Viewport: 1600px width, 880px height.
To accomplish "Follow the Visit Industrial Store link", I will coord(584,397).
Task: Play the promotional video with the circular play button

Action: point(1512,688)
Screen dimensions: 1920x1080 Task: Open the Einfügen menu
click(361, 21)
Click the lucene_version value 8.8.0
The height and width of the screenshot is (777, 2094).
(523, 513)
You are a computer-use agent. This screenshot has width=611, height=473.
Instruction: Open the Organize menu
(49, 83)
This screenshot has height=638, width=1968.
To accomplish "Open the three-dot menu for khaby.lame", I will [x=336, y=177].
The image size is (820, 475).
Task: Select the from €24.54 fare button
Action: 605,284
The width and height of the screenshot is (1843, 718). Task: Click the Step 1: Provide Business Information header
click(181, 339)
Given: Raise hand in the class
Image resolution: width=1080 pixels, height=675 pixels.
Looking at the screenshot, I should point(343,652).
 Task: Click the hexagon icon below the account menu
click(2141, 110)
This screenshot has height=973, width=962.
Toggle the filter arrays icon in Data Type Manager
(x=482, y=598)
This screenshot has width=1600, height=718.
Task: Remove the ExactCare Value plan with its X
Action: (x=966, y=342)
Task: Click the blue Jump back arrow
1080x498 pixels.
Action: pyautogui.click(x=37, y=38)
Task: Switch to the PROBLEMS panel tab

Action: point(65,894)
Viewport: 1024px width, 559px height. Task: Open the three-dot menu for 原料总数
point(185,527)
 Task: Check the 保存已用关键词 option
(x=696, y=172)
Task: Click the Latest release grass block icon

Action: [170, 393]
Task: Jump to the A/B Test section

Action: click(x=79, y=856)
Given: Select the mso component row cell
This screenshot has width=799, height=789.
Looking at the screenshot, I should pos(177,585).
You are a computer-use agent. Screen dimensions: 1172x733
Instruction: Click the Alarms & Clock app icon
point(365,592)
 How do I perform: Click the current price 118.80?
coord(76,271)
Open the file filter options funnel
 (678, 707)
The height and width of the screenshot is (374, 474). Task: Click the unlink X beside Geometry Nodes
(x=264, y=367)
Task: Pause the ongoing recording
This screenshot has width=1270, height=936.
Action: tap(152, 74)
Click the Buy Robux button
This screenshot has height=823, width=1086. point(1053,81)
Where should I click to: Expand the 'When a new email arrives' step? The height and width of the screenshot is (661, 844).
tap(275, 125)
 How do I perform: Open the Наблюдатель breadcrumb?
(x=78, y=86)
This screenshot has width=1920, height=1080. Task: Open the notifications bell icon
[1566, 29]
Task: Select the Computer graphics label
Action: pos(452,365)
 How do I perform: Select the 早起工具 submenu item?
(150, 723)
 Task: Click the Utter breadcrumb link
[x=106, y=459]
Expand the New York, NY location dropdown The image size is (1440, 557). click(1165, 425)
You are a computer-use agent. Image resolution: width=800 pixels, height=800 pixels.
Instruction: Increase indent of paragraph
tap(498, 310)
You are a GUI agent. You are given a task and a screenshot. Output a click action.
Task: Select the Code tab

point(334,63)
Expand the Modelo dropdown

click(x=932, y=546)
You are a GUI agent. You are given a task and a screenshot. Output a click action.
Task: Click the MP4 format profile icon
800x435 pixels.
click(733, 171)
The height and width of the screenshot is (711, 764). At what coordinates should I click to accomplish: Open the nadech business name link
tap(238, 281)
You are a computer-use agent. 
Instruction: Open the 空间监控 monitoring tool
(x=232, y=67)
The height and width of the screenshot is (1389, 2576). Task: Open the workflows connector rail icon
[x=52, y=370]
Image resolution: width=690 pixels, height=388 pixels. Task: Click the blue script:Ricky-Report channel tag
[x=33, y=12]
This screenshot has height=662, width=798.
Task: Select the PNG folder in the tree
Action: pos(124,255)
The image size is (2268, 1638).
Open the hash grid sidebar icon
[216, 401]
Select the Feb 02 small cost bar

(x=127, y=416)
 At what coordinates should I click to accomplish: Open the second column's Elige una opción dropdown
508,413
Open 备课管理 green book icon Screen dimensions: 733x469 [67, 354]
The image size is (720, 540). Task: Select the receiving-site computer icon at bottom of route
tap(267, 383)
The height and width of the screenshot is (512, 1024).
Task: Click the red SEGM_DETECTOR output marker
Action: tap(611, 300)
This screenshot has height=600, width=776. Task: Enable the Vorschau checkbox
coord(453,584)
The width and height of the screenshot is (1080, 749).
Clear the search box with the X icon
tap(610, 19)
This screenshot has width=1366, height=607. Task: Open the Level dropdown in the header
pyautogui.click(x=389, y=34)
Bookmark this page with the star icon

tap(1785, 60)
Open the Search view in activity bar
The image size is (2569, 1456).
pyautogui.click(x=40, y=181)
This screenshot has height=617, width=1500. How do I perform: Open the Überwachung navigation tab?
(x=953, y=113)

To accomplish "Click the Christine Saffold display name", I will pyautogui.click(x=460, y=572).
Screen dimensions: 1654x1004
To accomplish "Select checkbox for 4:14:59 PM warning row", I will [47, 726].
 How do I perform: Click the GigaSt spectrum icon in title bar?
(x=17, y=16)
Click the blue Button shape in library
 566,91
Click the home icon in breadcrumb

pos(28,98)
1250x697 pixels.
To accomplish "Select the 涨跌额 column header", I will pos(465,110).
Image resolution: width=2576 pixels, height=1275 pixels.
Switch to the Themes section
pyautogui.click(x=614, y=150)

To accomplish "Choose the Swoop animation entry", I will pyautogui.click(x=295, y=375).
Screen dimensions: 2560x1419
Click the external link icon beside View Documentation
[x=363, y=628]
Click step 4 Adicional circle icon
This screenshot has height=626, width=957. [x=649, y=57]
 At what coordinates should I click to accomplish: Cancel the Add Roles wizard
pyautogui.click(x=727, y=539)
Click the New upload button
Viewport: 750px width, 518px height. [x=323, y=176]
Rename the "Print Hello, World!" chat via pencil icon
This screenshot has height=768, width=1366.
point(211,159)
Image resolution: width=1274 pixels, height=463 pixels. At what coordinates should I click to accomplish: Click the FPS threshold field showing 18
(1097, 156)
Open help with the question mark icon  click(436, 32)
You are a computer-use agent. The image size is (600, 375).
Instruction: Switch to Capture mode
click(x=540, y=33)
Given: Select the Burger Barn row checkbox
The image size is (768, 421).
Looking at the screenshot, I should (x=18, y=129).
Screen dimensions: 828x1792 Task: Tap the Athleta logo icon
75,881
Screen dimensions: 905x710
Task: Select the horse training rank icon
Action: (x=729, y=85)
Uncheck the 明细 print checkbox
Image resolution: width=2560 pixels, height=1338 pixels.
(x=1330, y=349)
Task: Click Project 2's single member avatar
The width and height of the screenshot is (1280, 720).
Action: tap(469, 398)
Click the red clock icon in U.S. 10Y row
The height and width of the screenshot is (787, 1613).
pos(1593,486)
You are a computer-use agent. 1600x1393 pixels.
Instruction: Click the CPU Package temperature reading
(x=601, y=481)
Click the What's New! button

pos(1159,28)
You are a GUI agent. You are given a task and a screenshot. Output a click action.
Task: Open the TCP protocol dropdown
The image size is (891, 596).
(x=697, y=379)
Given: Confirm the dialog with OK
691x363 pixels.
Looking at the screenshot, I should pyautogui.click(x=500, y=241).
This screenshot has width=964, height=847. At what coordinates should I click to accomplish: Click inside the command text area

━━━━━━━━━━━━━━━━

:: Direction ::
Copy the listing above line for line, changing nothing.

:: Answer to the problem ::
Viewport: 1600px width, 880px height.
To accomplish "Follow the Visit Industrial Store link", I will coord(584,397).
Task: Play the promotional video with the circular play button

Action: point(1512,688)
Screen dimensions: 1920x1080 Task: Open the Einfügen menu
click(361, 21)
Click the lucene_version value 8.8.0
The height and width of the screenshot is (777, 2094).
(523, 513)
You are a computer-use agent. This screenshot has width=611, height=473.
Instruction: Open the Organize menu
(49, 83)
This screenshot has height=638, width=1968.
To accomplish "Open the three-dot menu for khaby.lame", I will [x=336, y=177].
The image size is (820, 475).
Task: Select the from €24.54 fare button
Action: 605,284
The width and height of the screenshot is (1843, 718). Task: Click the Step 1: Provide Business Information header
click(181, 339)
Given: Raise hand in the class
Image resolution: width=1080 pixels, height=675 pixels.
Looking at the screenshot, I should point(343,652).
 Task: Click the hexagon icon below the account menu
click(2141, 110)
This screenshot has height=973, width=962.
Toggle the filter arrays icon in Data Type Manager
(x=482, y=598)
This screenshot has width=1600, height=718.
Task: Remove the ExactCare Value plan with its X
Action: (x=966, y=342)
Task: Click the blue Jump back arrow
1080x498 pixels.
Action: pyautogui.click(x=37, y=38)
Task: Switch to the PROBLEMS panel tab

Action: point(65,894)
Viewport: 1024px width, 559px height. Task: Open the three-dot menu for 原料总数
point(185,527)
 Task: Check the 保存已用关键词 option
(x=696, y=172)
Task: Click the Latest release grass block icon

Action: [170, 393]
Task: Jump to the A/B Test section

Action: click(x=79, y=856)
Given: Select the mso component row cell
This screenshot has width=799, height=789.
Looking at the screenshot, I should pos(177,585).
You are a computer-use agent. Screen dimensions: 1172x733
Instruction: Click the Alarms & Clock app icon
point(365,592)
 How do I perform: Click the current price 118.80?
coord(76,271)
Open the file filter options funnel
 (678, 707)
The height and width of the screenshot is (374, 474). Task: Click the unlink X beside Geometry Nodes
(x=264, y=367)
Task: Pause the ongoing recording
This screenshot has width=1270, height=936.
Action: tap(152, 74)
Click the Buy Robux button
This screenshot has height=823, width=1086. point(1053,81)
Where should I click to: Expand the 'When a new email arrives' step? The height and width of the screenshot is (661, 844).
tap(275, 125)
 How do I perform: Open the Наблюдатель breadcrumb?
(x=78, y=86)
This screenshot has width=1920, height=1080. Task: Open the notifications bell icon
[1566, 29]
Task: Select the Computer graphics label
Action: pos(452,365)
 How do I perform: Select the 早起工具 submenu item?
(150, 723)
 Task: Click the Utter breadcrumb link
[x=106, y=459]
Expand the New York, NY location dropdown The image size is (1440, 557). click(1165, 425)
You are a computer-use agent. Image resolution: width=800 pixels, height=800 pixels.
Instruction: Increase indent of paragraph
tap(498, 310)
You are a GUI agent. You are given a task and a screenshot. Output a click action.
Task: Select the Code tab

point(334,63)
Expand the Modelo dropdown

click(x=932, y=546)
You are a GUI agent. You are given a task and a screenshot. Output a click action.
Task: Click the MP4 format profile icon
800x435 pixels.
click(733, 171)
The height and width of the screenshot is (711, 764). At what coordinates should I click to accomplish: Open the nadech business name link
tap(238, 281)
You are a computer-use agent. 
Instruction: Open the 空间监控 monitoring tool
(x=232, y=67)
The height and width of the screenshot is (1389, 2576). Task: Open the workflows connector rail icon
[x=52, y=370]
Image resolution: width=690 pixels, height=388 pixels. Task: Click the blue script:Ricky-Report channel tag
[x=33, y=12]
This screenshot has height=662, width=798.
Task: Select the PNG folder in the tree
Action: pos(124,255)
The image size is (2268, 1638).
Open the hash grid sidebar icon
[216, 401]
Select the Feb 02 small cost bar

(x=127, y=416)
 At what coordinates should I click to accomplish: Open the second column's Elige una opción dropdown
508,413
Open 备课管理 green book icon Screen dimensions: 733x469 [67, 354]
The image size is (720, 540). Task: Select the receiving-site computer icon at bottom of route
tap(267, 383)
The height and width of the screenshot is (512, 1024).
Task: Click the red SEGM_DETECTOR output marker
Action: tap(611, 300)
This screenshot has height=600, width=776. Task: Enable the Vorschau checkbox
coord(453,584)
The width and height of the screenshot is (1080, 749).
Clear the search box with the X icon
tap(610, 19)
This screenshot has width=1366, height=607. Task: Open the Level dropdown in the header
pyautogui.click(x=389, y=34)
Bookmark this page with the star icon

tap(1785, 60)
Open the Search view in activity bar
The image size is (2569, 1456).
pyautogui.click(x=40, y=181)
This screenshot has height=617, width=1500. How do I perform: Open the Überwachung navigation tab?
(x=953, y=113)

To accomplish "Click the Christine Saffold display name", I will pyautogui.click(x=460, y=572).
Screen dimensions: 1654x1004
To accomplish "Select checkbox for 4:14:59 PM warning row", I will [47, 726].
 How do I perform: Click the GigaSt spectrum icon in title bar?
(x=17, y=16)
Click the blue Button shape in library
 566,91
Click the home icon in breadcrumb

pos(28,98)
1250x697 pixels.
To accomplish "Select the 涨跌额 column header", I will pos(465,110).
Image resolution: width=2576 pixels, height=1275 pixels.
Switch to the Themes section
pyautogui.click(x=614, y=150)

To accomplish "Choose the Swoop animation entry", I will pyautogui.click(x=295, y=375).
Screen dimensions: 2560x1419
Click the external link icon beside View Documentation
[x=363, y=628]
Click step 4 Adicional circle icon
This screenshot has height=626, width=957. [x=649, y=57]
 At what coordinates should I click to accomplish: Cancel the Add Roles wizard
pyautogui.click(x=727, y=539)
Click the New upload button
Viewport: 750px width, 518px height. [x=323, y=176]
Rename the "Print Hello, World!" chat via pencil icon
This screenshot has height=768, width=1366.
point(211,159)
Image resolution: width=1274 pixels, height=463 pixels. At what coordinates should I click to accomplish: Click the FPS threshold field showing 18
(1097, 156)
Open help with the question mark icon  click(436, 32)
You are a computer-use agent. The image size is (600, 375).
Instruction: Switch to Capture mode
click(x=540, y=33)
Given: Select the Burger Barn row checkbox
The image size is (768, 421).
Looking at the screenshot, I should (x=18, y=129).
Screen dimensions: 828x1792 Task: Tap the Athleta logo icon
75,881
Screen dimensions: 905x710
Task: Select the horse training rank icon
Action: (x=729, y=85)
Uncheck the 明细 print checkbox
Image resolution: width=2560 pixels, height=1338 pixels.
(x=1330, y=349)
Task: Click Project 2's single member avatar
The width and height of the screenshot is (1280, 720).
Action: tap(469, 398)
Click the red clock icon in U.S. 10Y row
The height and width of the screenshot is (787, 1613).
pos(1593,486)
You are a computer-use agent. 1600x1393 pixels.
Instruction: Click the CPU Package temperature reading
(x=601, y=481)
Click the What's New! button

pos(1159,28)
You are a GUI agent. You are given a task and a screenshot. Output a click action.
Task: Open the TCP protocol dropdown
The image size is (891, 596).
(x=697, y=379)
Given: Confirm the dialog with OK
691x363 pixels.
Looking at the screenshot, I should pyautogui.click(x=500, y=241).
This screenshot has width=964, height=847. At what coordinates should I click to accomplish: Click inside the command text area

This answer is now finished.